- 作業内容 -
コンタクトレンズに関する特許の文章のうち、「図2】化合物Bから調製された」から「クリレートの両方を意味する。」までの部分を一字一句違えずに書き写してもらえますか。

- 対象の文章 -
/---
図2】化合物Bから調製されたコンタクトレンズの、UV-VIS透過スペクトルを示す。
図3】熱ストレス又は光ストレス処理の前後の化合物Bから調製されたコンタクトレンズの、UV-VIS透過スペクトルを示す。
【発明を実施するための形態】
【0017】
本発明は、以下の説明に記載されている構造又はプロセス工程の詳細に限定されるものではないことを理解されたい。本発明は他の実施形態が可能であり、本明細書に記載の教示を用いた様々な方法によって実行又は実施することが可能である。
【0018】
本開示において使用される用語に関しては、以下の定義が提供される。
【0019】
別段の定めがある場合を除き、本明細書で用いられる全ての科学技術用語は、本発明が属する技術分野における当業者が一般に理解するものと同じ意味を有する。ポリマーの定義は、Compendium of Polymer Terminology and Nomenclature,IUPAC Recommendations 2008,edited by:Richard G.Jones,Jaroslav Kahovec,Robert Stepto,Edward S.Wilks,Michael Hess,Tatsuki Kitayama,and W.Val Metanomskiに開示される定義に一致する。本明細書において言及される刊行物、特許出願、特許、及び他の参考文献は全て、参照により本明細書に組み込まれる。
【0020】
本明細書で使用するとき、「(メタ)」という用語は、任意選択のメチル置換を意味する。したがって、「(メタ)アクリレート」などの用語は、メタクリレート及びアクリレートの両方を意味する。
【0021】
どこに化学構造が記載されていようと、構造における置換基について開示された選択肢を任意の組み合わせで組み合わせてもよいことを理解すべきである。したがって、ある構造が置換基R及びR**を含有しており、これらがそれぞれ3つの可能性のある基のリストを含んでいる場合、9とおりの組み合わせが開示されるということになる。特性の組み合わせについても同じことが当てはまる。
\---
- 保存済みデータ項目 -
/---
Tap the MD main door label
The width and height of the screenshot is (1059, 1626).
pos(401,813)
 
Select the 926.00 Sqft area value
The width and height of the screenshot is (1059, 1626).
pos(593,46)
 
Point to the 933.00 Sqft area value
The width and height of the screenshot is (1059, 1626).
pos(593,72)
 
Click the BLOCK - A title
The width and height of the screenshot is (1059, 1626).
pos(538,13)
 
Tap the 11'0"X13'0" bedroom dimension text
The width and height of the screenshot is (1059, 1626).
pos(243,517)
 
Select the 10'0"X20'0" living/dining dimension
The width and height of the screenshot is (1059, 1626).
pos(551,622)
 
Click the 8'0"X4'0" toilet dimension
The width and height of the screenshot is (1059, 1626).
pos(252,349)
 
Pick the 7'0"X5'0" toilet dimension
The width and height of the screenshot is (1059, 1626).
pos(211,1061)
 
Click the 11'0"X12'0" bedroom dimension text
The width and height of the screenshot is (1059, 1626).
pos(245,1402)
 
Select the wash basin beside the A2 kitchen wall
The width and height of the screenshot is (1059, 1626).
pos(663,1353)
\---
- 解答欄 -
図2】化合物Bから調製されたコンタクトレンズの、UV-VIS透過スペクトルを示す。
図3】熱ストレス又は光ストレス処理の前後の化合物Bから調製されたコンタクトレンズの、UV-VIS透過スペクトルを示す。
【発明を実施するための形態】
【0017】
本発明は、以下の説明に記載されている構造又はプロセス工程の詳細に限定されるものではないことを理解されたい。本発明は他の実施形態が可能であり、本明細書に記載の教示を用いた様々な方法によって実行又は実施することが可能である。
【0018】
本開示において使用される用語に関しては、以下の定義が提供される。
【0019】
別段の定めがある場合を除き、本明細書で用いられる全ての科学技術用語は、本発明が属する技術分野における当業者が一般に理解するものと同じ意味を有する。ポリマーの定義は、Compendium of Polymer Terminology and Nomenclature,IUPAC Recommendations 2008,edited by:Richard G.Jones,Jaroslav Kahovec,Robert Stepto,Edward S.Wilks,Michael Hess,Tatsuki Kitayama,and W.Val Metanomskiに開示される定義に一致する。本明細書において言及される刊行物、特許出願、特許、及び他の参考文献は全て、参照により本明細書に組み込まれる。
【0020】
本明細書で使用するとき、「(メタ)」という用語は、任意選択のメチル置換を意味する。したがって、「(メタ)アクリレート」などの用語は、メタクリレート及びアクリレートの両方を意味する。